### [What the task requires]
Return the rows that run from the line containing "Describe the element at coordinates (123, 370)" through the line containing "coordinates (29, 327).", reproducing each one exactly and including both end lines.

--

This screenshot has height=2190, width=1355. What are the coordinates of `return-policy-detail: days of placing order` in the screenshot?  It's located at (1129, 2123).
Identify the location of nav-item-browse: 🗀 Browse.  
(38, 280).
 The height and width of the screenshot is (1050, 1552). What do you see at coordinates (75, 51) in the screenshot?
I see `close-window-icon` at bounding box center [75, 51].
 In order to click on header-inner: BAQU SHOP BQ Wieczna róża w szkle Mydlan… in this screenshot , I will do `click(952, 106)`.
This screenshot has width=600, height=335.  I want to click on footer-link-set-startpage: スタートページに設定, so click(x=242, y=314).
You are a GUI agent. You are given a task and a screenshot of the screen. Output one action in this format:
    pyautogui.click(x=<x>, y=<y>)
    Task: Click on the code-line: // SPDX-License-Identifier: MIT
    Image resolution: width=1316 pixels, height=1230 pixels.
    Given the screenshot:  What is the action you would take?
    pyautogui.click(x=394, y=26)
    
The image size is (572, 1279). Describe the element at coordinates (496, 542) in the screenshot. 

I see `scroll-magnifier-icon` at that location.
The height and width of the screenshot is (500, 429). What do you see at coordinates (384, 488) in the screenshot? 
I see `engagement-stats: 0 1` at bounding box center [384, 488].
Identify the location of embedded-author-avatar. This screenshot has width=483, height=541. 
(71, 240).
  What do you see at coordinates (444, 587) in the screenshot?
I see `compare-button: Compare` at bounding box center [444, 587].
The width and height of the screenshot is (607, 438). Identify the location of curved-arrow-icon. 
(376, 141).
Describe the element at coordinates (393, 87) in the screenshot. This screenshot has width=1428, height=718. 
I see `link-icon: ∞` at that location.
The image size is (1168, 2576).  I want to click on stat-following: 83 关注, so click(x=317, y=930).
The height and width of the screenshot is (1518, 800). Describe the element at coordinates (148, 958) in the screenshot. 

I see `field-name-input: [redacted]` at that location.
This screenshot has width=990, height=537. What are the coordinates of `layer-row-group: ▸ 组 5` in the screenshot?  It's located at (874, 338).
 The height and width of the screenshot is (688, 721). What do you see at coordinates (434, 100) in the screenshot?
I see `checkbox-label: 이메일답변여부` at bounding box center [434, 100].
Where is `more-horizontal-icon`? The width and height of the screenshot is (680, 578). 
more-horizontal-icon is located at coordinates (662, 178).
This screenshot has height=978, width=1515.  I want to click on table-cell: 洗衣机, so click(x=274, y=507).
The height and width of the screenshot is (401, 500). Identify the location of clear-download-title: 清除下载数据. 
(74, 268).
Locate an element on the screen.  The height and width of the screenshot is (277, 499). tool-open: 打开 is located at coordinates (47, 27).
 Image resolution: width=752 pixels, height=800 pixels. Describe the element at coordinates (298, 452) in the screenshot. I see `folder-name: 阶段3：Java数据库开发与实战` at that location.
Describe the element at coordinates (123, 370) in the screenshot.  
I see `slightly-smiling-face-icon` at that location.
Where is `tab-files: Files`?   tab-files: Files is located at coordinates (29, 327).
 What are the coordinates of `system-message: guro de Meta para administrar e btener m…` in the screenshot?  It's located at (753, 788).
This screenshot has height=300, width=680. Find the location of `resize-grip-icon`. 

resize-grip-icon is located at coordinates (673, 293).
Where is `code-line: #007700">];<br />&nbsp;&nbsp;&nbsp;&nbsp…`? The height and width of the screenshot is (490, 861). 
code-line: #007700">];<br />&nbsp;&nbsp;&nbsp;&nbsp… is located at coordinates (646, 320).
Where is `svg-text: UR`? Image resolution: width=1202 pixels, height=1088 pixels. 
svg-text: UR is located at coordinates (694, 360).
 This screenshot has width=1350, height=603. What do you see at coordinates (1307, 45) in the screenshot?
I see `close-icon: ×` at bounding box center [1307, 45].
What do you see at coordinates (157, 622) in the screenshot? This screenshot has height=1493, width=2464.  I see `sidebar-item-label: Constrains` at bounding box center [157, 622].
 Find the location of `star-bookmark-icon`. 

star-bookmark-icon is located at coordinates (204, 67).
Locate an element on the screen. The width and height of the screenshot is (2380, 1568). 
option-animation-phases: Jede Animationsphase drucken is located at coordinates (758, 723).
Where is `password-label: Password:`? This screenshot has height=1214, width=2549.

--

### [Task answer]
Describe the element at coordinates (123, 370) in the screenshot.  
I see `slightly-smiling-face-icon` at that location.
Where is `tab-files: Files`?   tab-files: Files is located at coordinates (29, 327).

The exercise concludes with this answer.